(Records of locating words and page elements)
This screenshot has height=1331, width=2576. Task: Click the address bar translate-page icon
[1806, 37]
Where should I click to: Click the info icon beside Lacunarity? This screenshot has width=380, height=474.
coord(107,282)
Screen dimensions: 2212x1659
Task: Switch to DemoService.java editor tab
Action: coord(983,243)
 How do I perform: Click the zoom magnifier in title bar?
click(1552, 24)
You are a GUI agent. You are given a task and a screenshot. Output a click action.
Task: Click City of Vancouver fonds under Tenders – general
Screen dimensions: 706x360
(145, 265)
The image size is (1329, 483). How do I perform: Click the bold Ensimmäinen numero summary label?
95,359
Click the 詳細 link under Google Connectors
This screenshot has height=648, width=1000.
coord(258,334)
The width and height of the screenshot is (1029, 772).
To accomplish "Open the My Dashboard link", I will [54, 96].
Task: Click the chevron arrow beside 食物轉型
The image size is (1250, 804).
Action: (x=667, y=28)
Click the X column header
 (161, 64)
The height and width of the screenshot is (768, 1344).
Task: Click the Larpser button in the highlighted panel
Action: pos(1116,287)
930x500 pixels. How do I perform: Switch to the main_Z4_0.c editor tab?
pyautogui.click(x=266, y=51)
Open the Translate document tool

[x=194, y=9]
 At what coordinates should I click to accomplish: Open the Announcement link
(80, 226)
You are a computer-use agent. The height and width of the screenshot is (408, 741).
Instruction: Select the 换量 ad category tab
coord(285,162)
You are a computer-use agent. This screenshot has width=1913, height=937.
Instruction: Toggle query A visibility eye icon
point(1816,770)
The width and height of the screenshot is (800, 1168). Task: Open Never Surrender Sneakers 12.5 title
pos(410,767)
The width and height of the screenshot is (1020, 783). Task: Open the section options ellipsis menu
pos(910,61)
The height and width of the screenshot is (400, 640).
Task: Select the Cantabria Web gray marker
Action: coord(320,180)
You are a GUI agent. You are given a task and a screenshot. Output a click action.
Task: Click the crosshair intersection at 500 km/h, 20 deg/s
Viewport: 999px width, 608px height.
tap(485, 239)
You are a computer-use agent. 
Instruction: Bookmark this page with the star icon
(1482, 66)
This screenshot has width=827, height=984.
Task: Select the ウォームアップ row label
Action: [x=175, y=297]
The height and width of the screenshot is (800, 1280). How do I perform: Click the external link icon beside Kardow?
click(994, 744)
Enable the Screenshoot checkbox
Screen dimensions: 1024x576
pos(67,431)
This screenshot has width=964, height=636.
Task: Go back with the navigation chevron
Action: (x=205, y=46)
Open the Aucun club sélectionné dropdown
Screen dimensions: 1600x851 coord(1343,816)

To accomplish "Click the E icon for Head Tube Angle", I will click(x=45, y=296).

• **GOAL**
Please reproduce the material between the lines holding "The width and height of the screenshot is (1020, 783)." and "tap(485, 239)", inclusive, renaming "crosshair intersection" to "grid intersection" and leaving all else unchanged.

• **THE SOLUTION**
The width and height of the screenshot is (1020, 783). Task: Open the section options ellipsis menu
pos(910,61)
The height and width of the screenshot is (400, 640).
Task: Select the Cantabria Web gray marker
Action: coord(320,180)
You are a GUI agent. You are given a task and a screenshot. Output a click action.
Task: Click the grid intersection at 500 km/h, 20 deg/s
Viewport: 999px width, 608px height.
tap(485, 239)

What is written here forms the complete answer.